TERRAFORMING TERRA
We discuss and comment on the role agriculture will play in the containment of the CO2 problem and address protocols for terraforming the planet Earth.
A model farm template is imagined as the central methodology. A broad range of timely science news and other topics of interest are commented on.
Saturday, March 30, 2019
The Math That Tells Cells What They Are
Rather obviously, a lot more is happening than can be explained by the present intelectual despensation.
Let us tackle all this.
We experience a life through third tier matter. It is operated through second tier matter scaled at the electron level. Now none of this acts to store information. Both produce and read information but within our concept of continuous time. Information is stored as number on first tier Mobius strips in the first tier of matter on a 3D manifold but with two dimensional ribbons that also construct photons as well. This is the tier of creation in which a Mobius strip is formed in what is a holographic space for want of a better word. This produces two orthogonal axis or a binary creation necessary to produce a universe. Such a holographic space exists both independent of time and across time and is thus naturally self optimizing. Thus life itself becomes self optimizing.

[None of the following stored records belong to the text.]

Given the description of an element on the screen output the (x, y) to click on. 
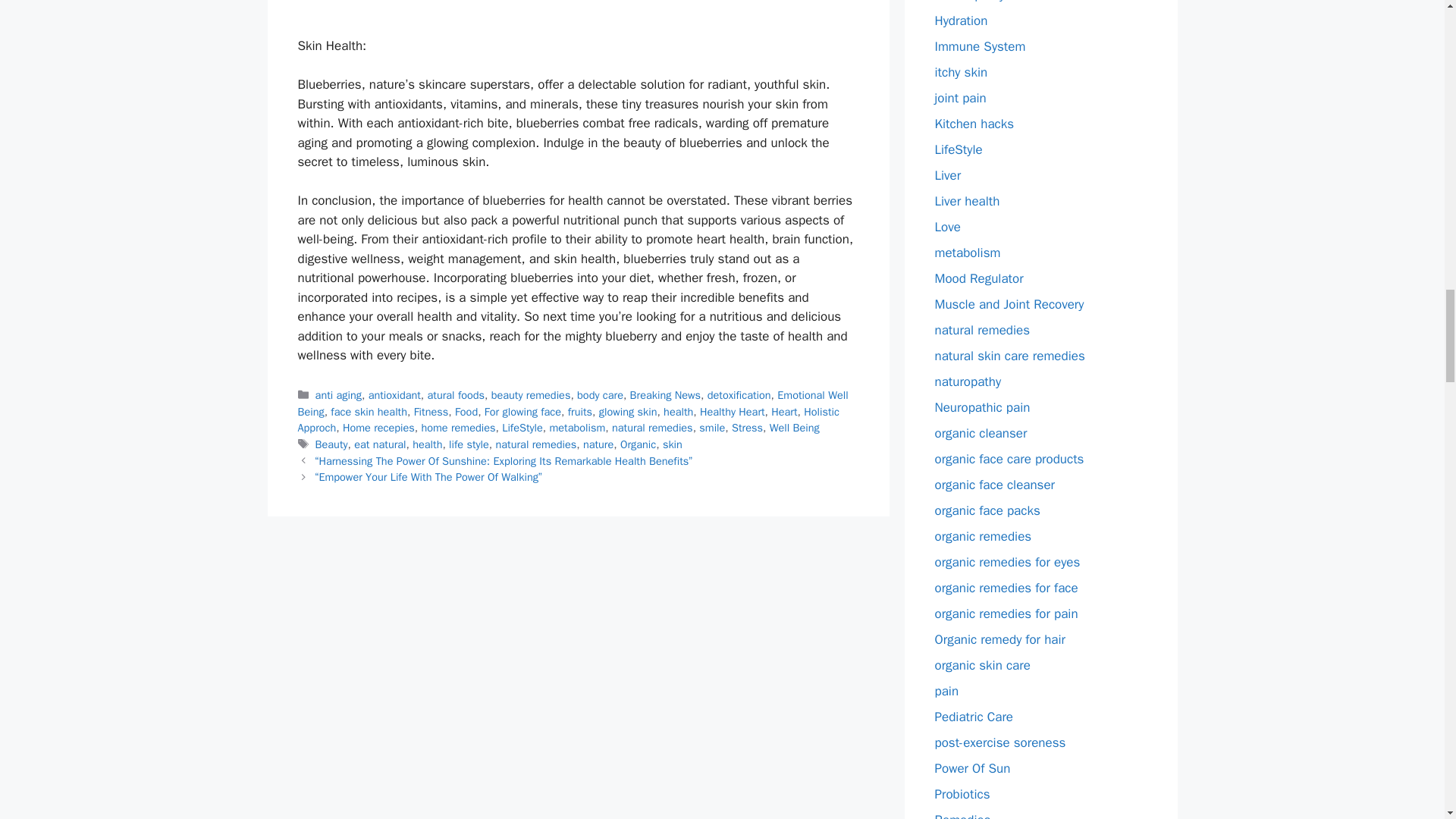
Healthy Heart (732, 411)
fruits (579, 411)
Next (428, 477)
Emotional Well Being (572, 403)
glowing skin (628, 411)
anti aging (338, 395)
atural foods (456, 395)
detoxification (739, 395)
face skin health (368, 411)
antioxidant (394, 395)
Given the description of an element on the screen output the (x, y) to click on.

The Math That Tells Cells What They Are
During
development, cells seem to decode their fate through optimal
information processing, which could hint at a more general principle of
life.
Cells
in embryos need to make their way across a “developmental landscape” to
their eventual fate. New findings bear on how they may do this so
efficiently.
https://www.quantamagazine.org/the-math-that-tells-cells-what-they-are-20190313/? In
1891, when the German biologist Hans Driesch split two-cell sea urchin
embryos in half, he found that each of the separated cells then gave
rise to its own complete, albeit smaller, larva. Somehow, the halves
“knew” to change their entire developmental program: At that stage, the
blueprint for what they would become had apparently not yet been drawn
out, at least not in ink.
Since then, scientists have been trying to understand what goes into
making this blueprint, and how instructive it is. (Driesch himself,
frustrated at his inability to come up with a solution, threw up his
hands and left the field entirely.) It’s now known that some form of
positional information makes genes variously switch on and off
throughout the embryo, giving cells distinct identities based on their
location. But the signals carrying that information seem to fluctuate
wildly and chaotically — the opposite of what you might expect for an
important guiding influence.
“The [embryo] is a noisy environment,” said Robert Brewster,
a systems biologist at the University of Massachusetts Medical School.
“But somehow it comes together to give you a reproducible, crisp body
plan.”
The same precision and reproducibility emerge from a sea of noise
again and again in a range of cellular processes. That mounting evidence
is leading some biologists to a bold hypothesis: that where information
is concerned, cells might often find solutions to life’s challenges
that are not just good but optimal — that cells extract as much useful
information from their complex surroundings as is theoretically
possible. Questions about optimal decoding, according to Aleksandra Walczak, a biophysicist at the École Normale Supérieure in Paris, “are everywhere in biology.”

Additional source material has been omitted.